• **The exercise**
Quote each of the following entries word for word, leaving out the pictures.

• **Entries on where items appear**
┌──

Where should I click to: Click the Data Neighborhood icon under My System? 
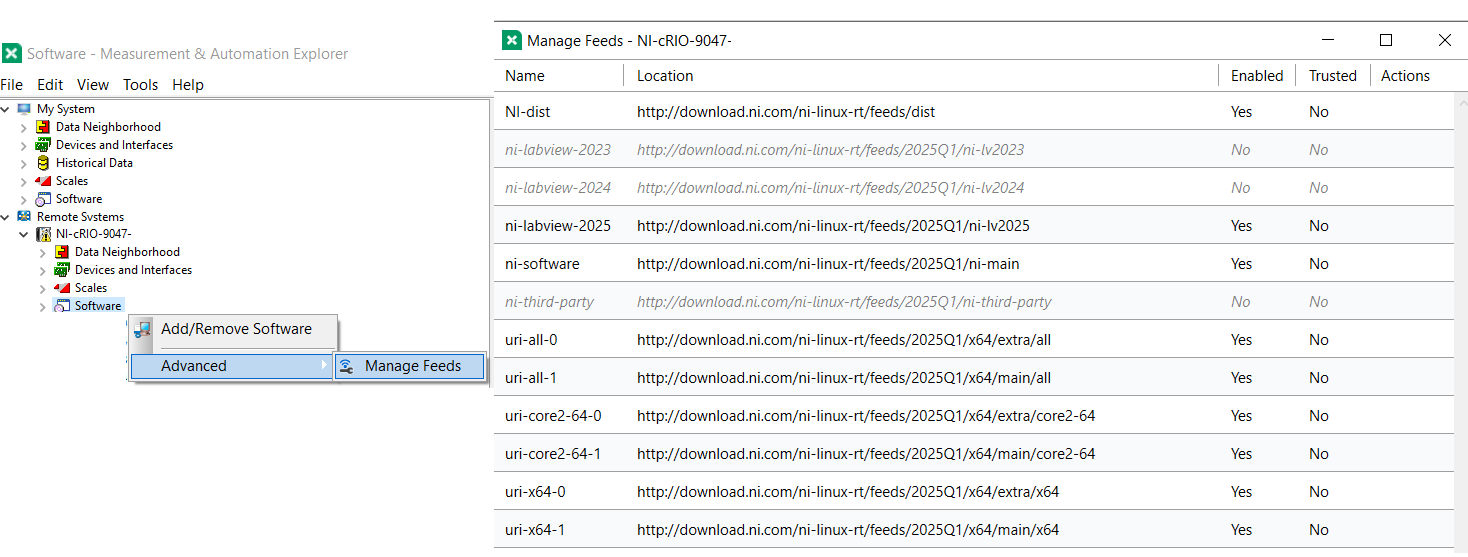click(x=43, y=127)
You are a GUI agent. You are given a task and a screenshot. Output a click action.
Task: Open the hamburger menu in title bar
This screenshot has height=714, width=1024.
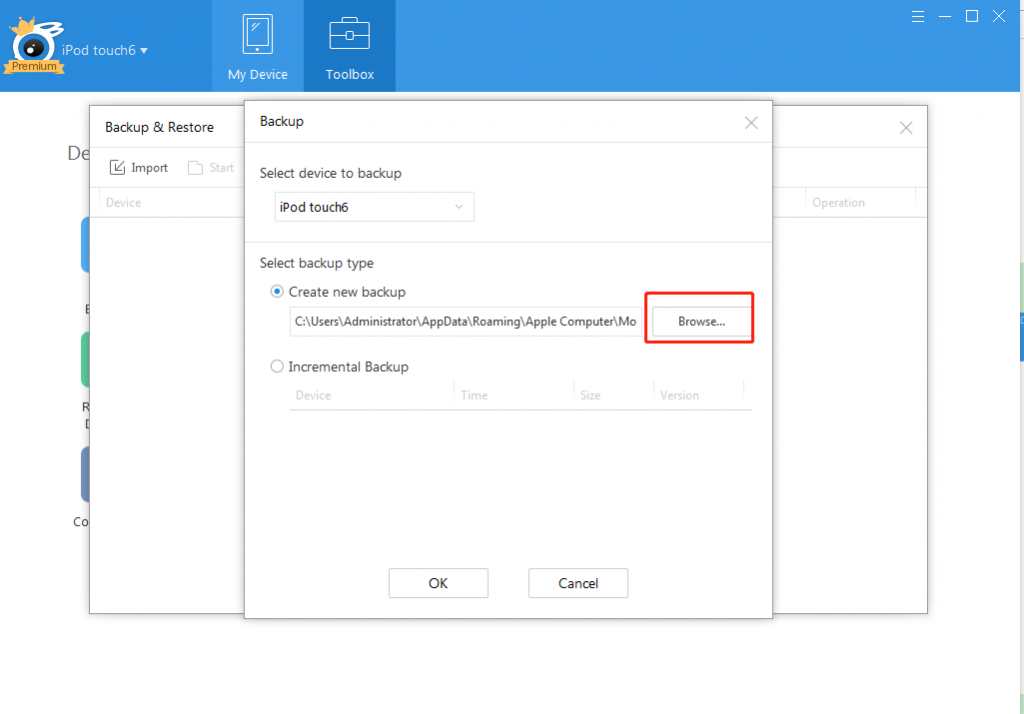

└──

• **Task answer**
Where should I click to: Click the Data Neighborhood icon under My System? 
click(x=43, y=127)
You are a GUI agent. You are given a task and a screenshot. Output a click action.
Task: Open the hamburger menu in title bar
This screenshot has height=714, width=1024.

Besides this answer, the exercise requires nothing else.